Quote the full listing word for word.

>>>>>

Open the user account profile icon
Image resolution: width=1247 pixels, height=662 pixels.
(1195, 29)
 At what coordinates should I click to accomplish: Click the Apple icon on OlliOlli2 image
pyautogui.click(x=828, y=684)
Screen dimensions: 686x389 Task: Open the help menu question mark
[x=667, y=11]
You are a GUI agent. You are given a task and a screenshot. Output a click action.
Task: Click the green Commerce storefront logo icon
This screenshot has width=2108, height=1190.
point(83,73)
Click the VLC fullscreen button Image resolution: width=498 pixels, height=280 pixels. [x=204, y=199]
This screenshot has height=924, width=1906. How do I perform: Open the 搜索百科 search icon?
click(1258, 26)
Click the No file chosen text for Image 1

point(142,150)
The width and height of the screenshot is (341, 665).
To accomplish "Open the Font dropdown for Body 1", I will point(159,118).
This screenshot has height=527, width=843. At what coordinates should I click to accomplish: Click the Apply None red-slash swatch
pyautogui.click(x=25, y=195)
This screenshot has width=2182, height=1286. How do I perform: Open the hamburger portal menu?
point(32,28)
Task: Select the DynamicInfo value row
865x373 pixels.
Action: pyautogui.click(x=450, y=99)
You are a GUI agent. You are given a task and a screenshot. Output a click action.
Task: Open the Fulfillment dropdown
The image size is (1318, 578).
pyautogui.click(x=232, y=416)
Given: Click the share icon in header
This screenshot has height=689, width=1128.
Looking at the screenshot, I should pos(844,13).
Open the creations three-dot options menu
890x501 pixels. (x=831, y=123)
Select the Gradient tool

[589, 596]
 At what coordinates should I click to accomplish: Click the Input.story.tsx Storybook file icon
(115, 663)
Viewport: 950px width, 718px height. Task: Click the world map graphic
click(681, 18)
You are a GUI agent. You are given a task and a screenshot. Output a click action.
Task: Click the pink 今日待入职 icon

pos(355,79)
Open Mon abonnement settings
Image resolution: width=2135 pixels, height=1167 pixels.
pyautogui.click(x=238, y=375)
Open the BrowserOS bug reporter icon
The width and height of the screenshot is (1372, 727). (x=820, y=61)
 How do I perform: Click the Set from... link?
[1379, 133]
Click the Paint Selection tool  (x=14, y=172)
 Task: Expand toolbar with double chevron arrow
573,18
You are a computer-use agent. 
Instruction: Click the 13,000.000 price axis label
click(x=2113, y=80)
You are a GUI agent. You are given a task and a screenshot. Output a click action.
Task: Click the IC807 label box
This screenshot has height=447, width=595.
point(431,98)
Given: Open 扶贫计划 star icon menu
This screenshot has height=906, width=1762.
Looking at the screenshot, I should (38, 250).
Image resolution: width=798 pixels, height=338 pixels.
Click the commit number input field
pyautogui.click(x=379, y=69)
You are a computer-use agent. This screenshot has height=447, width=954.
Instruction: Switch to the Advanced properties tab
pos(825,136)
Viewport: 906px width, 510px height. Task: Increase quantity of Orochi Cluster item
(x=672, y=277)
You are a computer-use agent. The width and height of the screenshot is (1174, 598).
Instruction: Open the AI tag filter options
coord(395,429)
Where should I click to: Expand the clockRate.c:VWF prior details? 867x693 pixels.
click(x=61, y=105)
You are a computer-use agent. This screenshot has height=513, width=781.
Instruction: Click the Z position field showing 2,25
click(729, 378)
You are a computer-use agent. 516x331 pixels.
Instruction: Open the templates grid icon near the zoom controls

<<<<<

▶ **ANSWER AREA**
Open the user account profile icon
Image resolution: width=1247 pixels, height=662 pixels.
(1195, 29)
 At what coordinates should I click to accomplish: Click the Apple icon on OlliOlli2 image
pyautogui.click(x=828, y=684)
Screen dimensions: 686x389 Task: Open the help menu question mark
[x=667, y=11]
You are a GUI agent. You are given a task and a screenshot. Output a click action.
Task: Click the green Commerce storefront logo icon
This screenshot has width=2108, height=1190.
point(83,73)
Click the VLC fullscreen button Image resolution: width=498 pixels, height=280 pixels. [x=204, y=199]
This screenshot has height=924, width=1906. How do I perform: Open the 搜索百科 search icon?
click(1258, 26)
Click the No file chosen text for Image 1

point(142,150)
The width and height of the screenshot is (341, 665).
To accomplish "Open the Font dropdown for Body 1", I will point(159,118).
This screenshot has height=527, width=843. At what coordinates should I click to accomplish: Click the Apply None red-slash swatch
pyautogui.click(x=25, y=195)
This screenshot has width=2182, height=1286. How do I perform: Open the hamburger portal menu?
point(32,28)
Task: Select the DynamicInfo value row
865x373 pixels.
Action: pyautogui.click(x=450, y=99)
You are a GUI agent. You are given a task and a screenshot. Output a click action.
Task: Open the Fulfillment dropdown
The image size is (1318, 578).
pyautogui.click(x=232, y=416)
Given: Click the share icon in header
This screenshot has height=689, width=1128.
Looking at the screenshot, I should pos(844,13).
Open the creations three-dot options menu
890x501 pixels. (x=831, y=123)
Select the Gradient tool

[589, 596]
 At what coordinates should I click to accomplish: Click the Input.story.tsx Storybook file icon
(115, 663)
Viewport: 950px width, 718px height. Task: Click the world map graphic
click(681, 18)
You are a GUI agent. You are given a task and a screenshot. Output a click action.
Task: Click the pink 今日待入职 icon

pos(355,79)
Open Mon abonnement settings
Image resolution: width=2135 pixels, height=1167 pixels.
pyautogui.click(x=238, y=375)
Open the BrowserOS bug reporter icon
The width and height of the screenshot is (1372, 727). (x=820, y=61)
 How do I perform: Click the Set from... link?
[1379, 133]
Click the Paint Selection tool  (x=14, y=172)
 Task: Expand toolbar with double chevron arrow
573,18
You are a computer-use agent. 
Instruction: Click the 13,000.000 price axis label
click(x=2113, y=80)
You are a GUI agent. You are given a task and a screenshot. Output a click action.
Task: Click the IC807 label box
This screenshot has height=447, width=595.
point(431,98)
Given: Open 扶贫计划 star icon menu
This screenshot has height=906, width=1762.
Looking at the screenshot, I should (38, 250).
Image resolution: width=798 pixels, height=338 pixels.
Click the commit number input field
pyautogui.click(x=379, y=69)
You are a computer-use agent. This screenshot has height=447, width=954.
Instruction: Switch to the Advanced properties tab
pos(825,136)
Viewport: 906px width, 510px height. Task: Increase quantity of Orochi Cluster item
(x=672, y=277)
You are a computer-use agent. The width and height of the screenshot is (1174, 598).
Instruction: Open the AI tag filter options
coord(395,429)
Where should I click to: Expand the clockRate.c:VWF prior details? 867x693 pixels.
click(x=61, y=105)
You are a computer-use agent. This screenshot has height=513, width=781.
Instruction: Click the Z position field showing 2,25
click(729, 378)
You are a computer-use agent. 516x331 pixels.
Instruction: Open the templates grid icon near the zoom controls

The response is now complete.